• TRY IT
Please return every line from the entries that has the string "pixels" in it.
··· DATA RECORDS
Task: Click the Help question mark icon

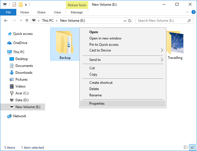Action: (193, 12)
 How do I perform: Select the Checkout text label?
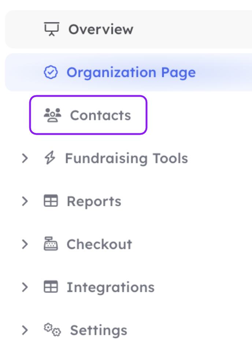point(99,244)
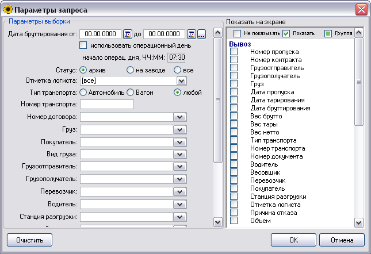The image size is (371, 254).
Task: Click the 'Номер транспорта' text field
Action: pos(107,104)
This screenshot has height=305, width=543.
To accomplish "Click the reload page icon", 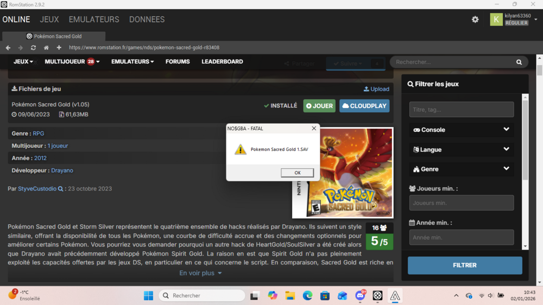I will 33,48.
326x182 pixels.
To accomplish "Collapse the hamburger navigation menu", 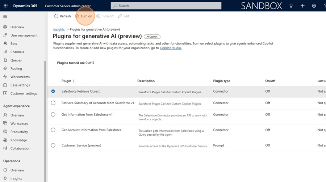I will pyautogui.click(x=5, y=17).
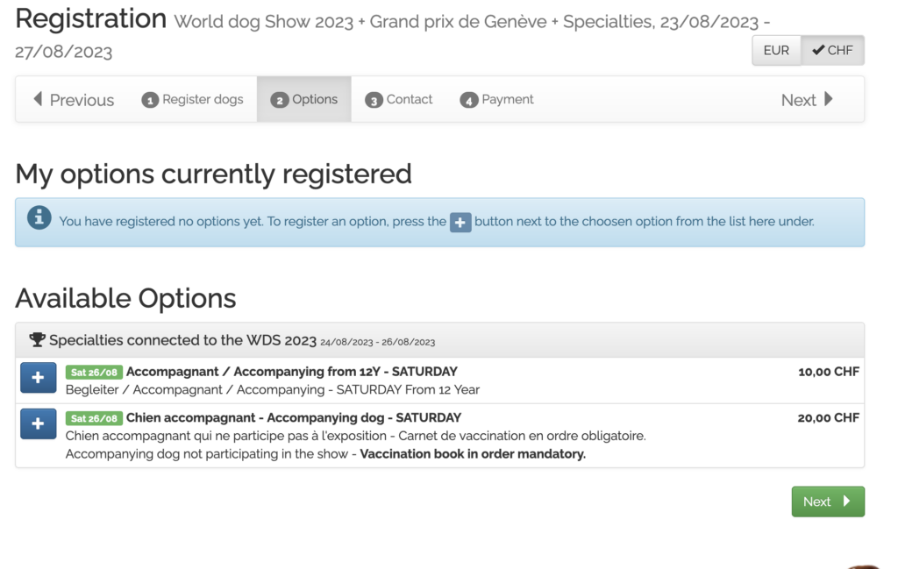Go to Next step in wizard bar
Viewport: 898px width, 569px height.
tap(807, 100)

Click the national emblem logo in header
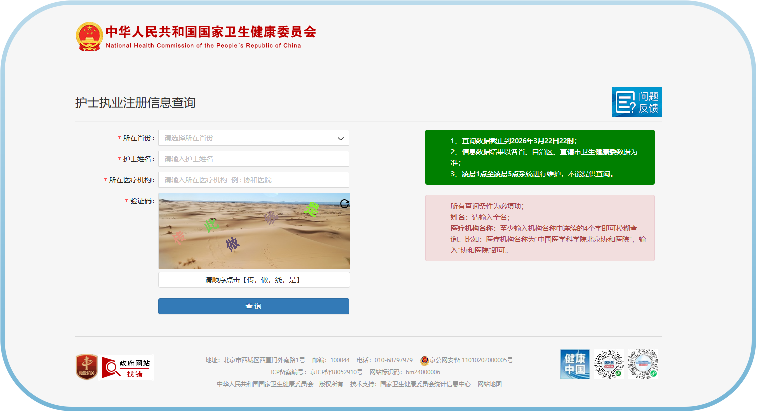[x=89, y=36]
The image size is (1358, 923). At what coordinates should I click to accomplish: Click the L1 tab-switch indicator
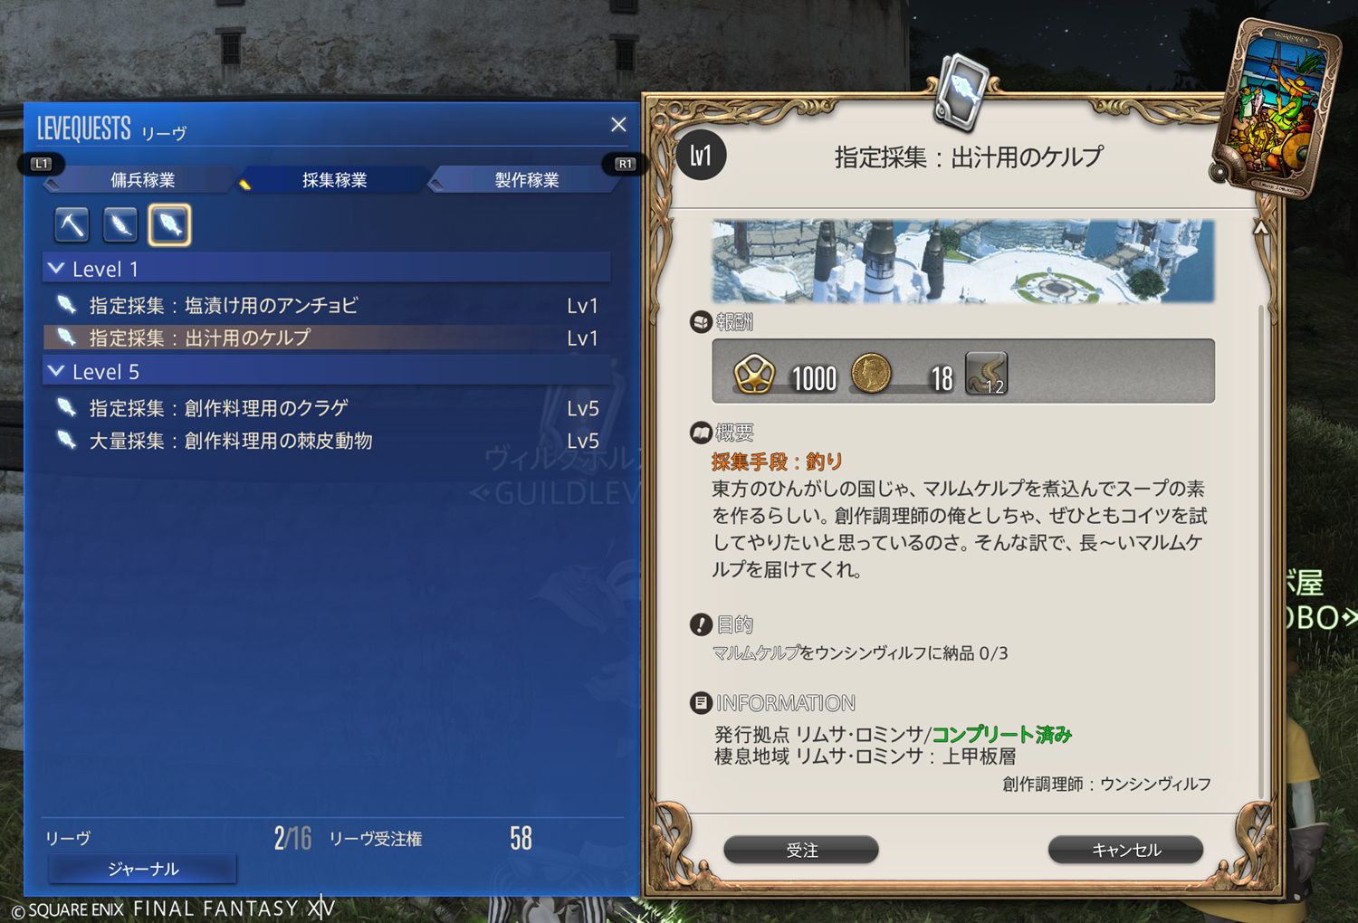pyautogui.click(x=41, y=164)
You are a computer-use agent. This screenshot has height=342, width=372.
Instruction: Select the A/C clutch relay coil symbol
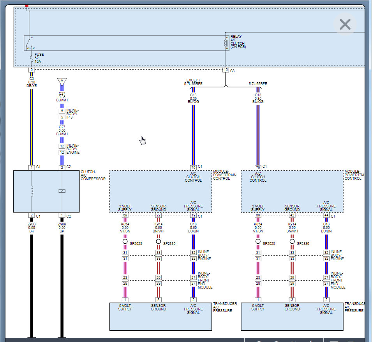226,43
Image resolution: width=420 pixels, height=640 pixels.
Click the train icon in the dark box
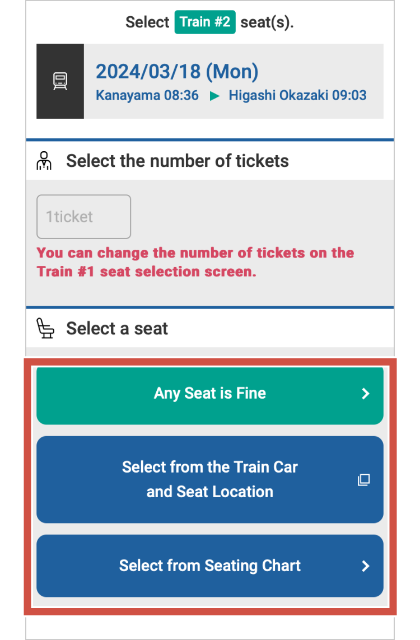(x=60, y=81)
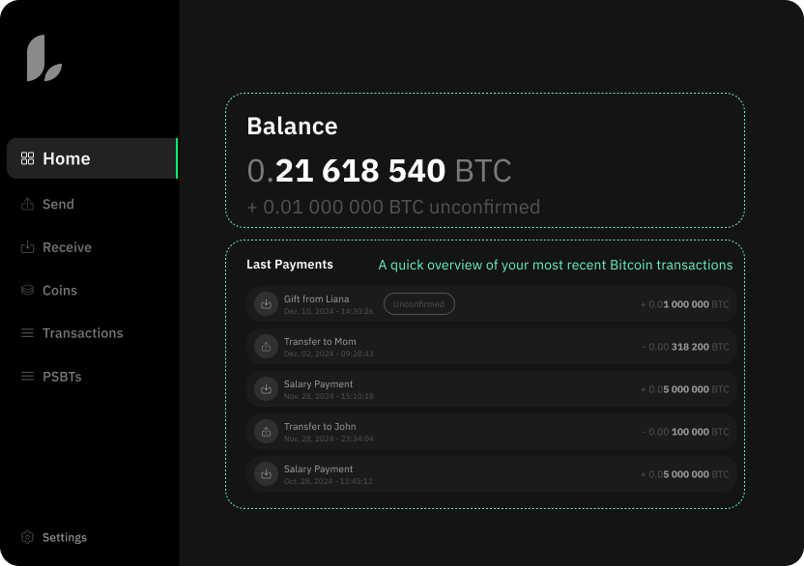This screenshot has width=804, height=566.
Task: Click the Transactions list icon
Action: click(28, 333)
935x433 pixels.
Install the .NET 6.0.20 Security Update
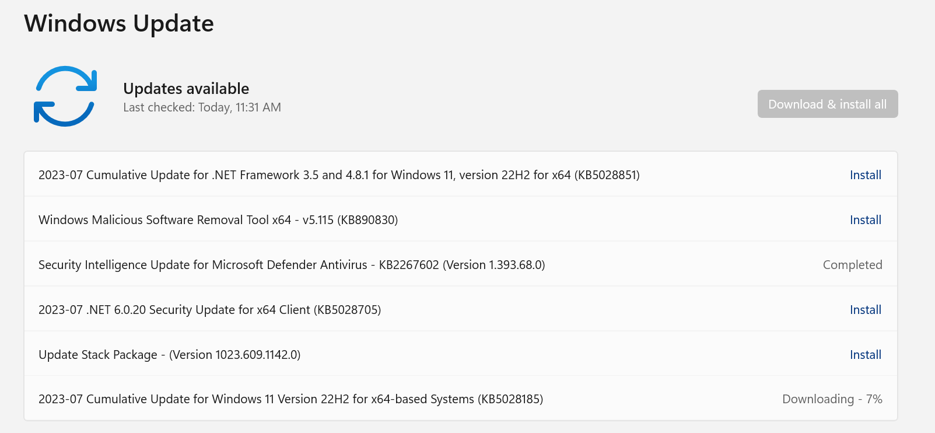point(866,310)
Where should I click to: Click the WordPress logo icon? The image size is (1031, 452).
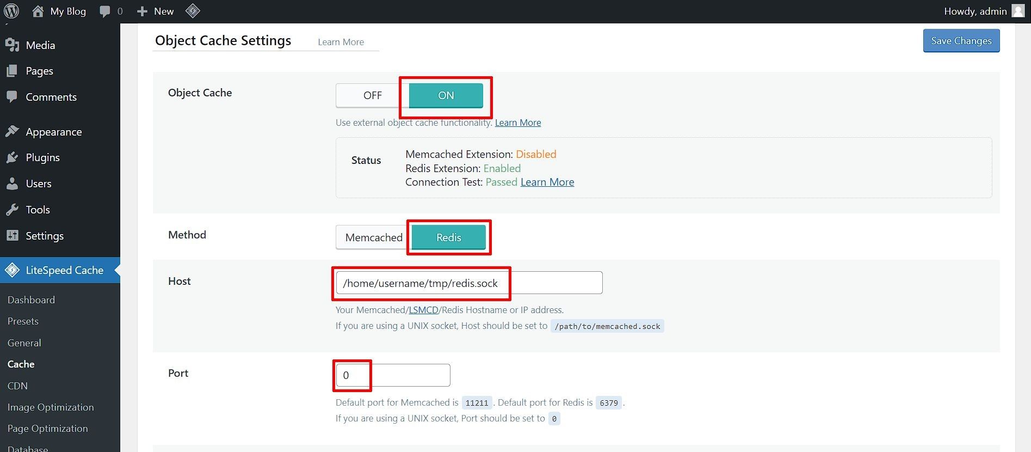coord(11,11)
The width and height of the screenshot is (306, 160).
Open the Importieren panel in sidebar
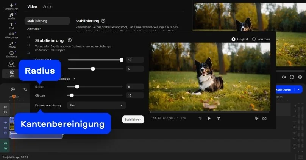tap(11, 6)
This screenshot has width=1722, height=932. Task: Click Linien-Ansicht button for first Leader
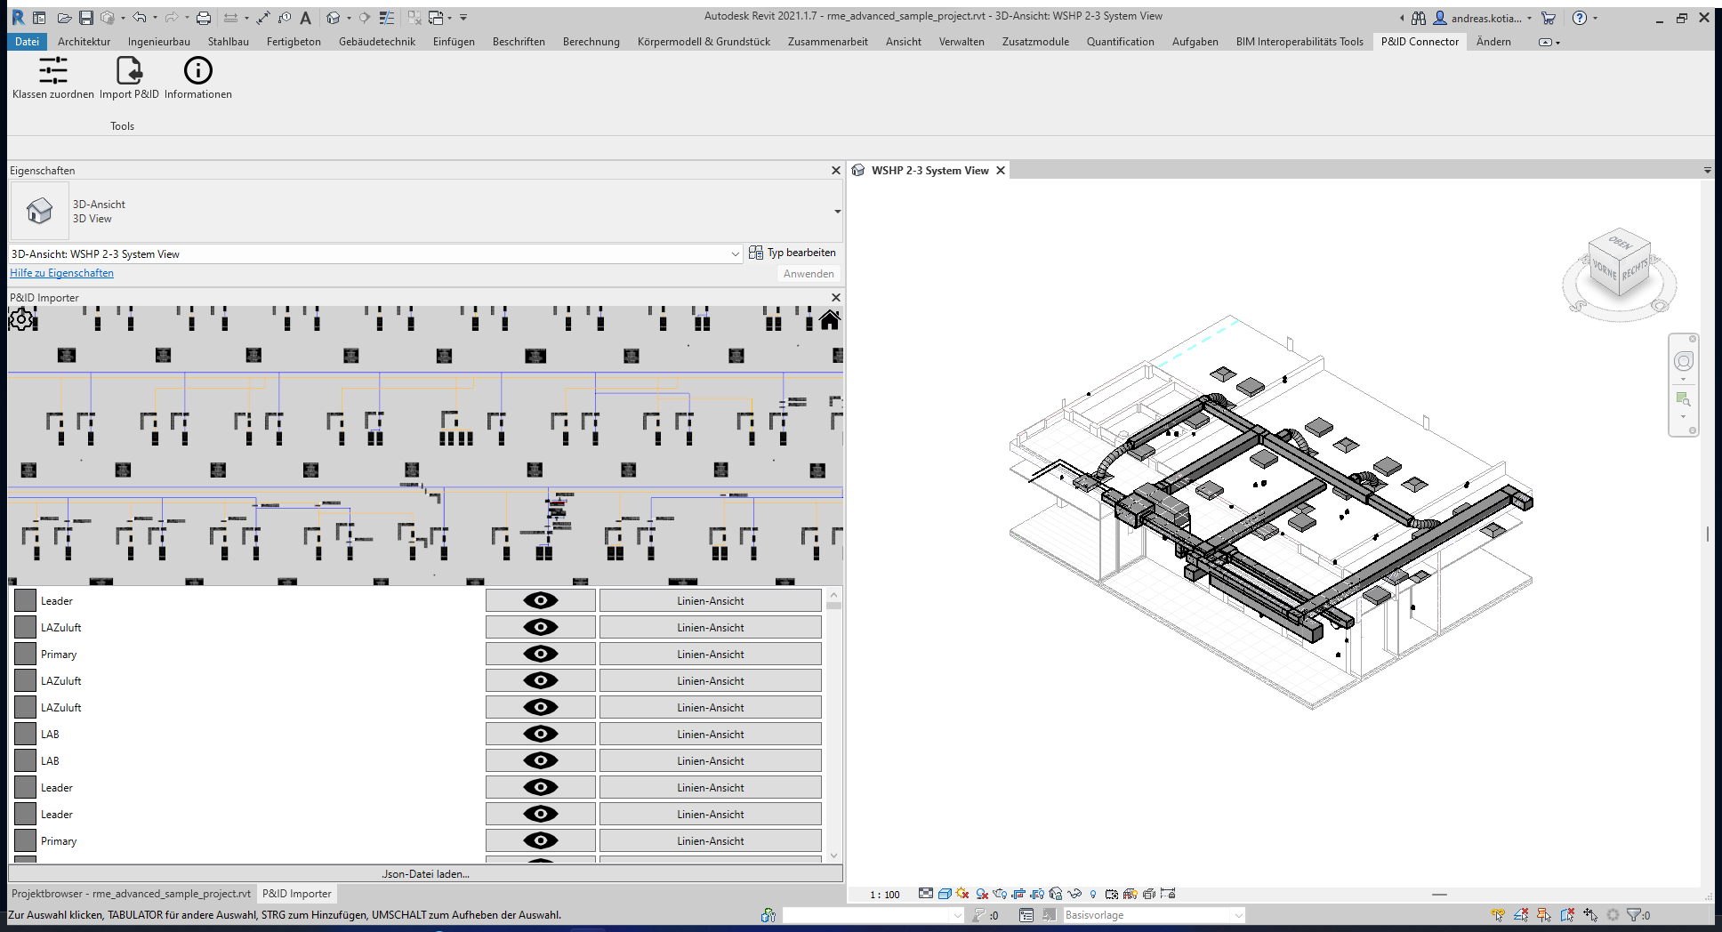point(710,601)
······
• OUTPUT OF THE TASK
326x182 pixels.
Image resolution: width=420 pixels, height=640 pixels.
935x433 pixels.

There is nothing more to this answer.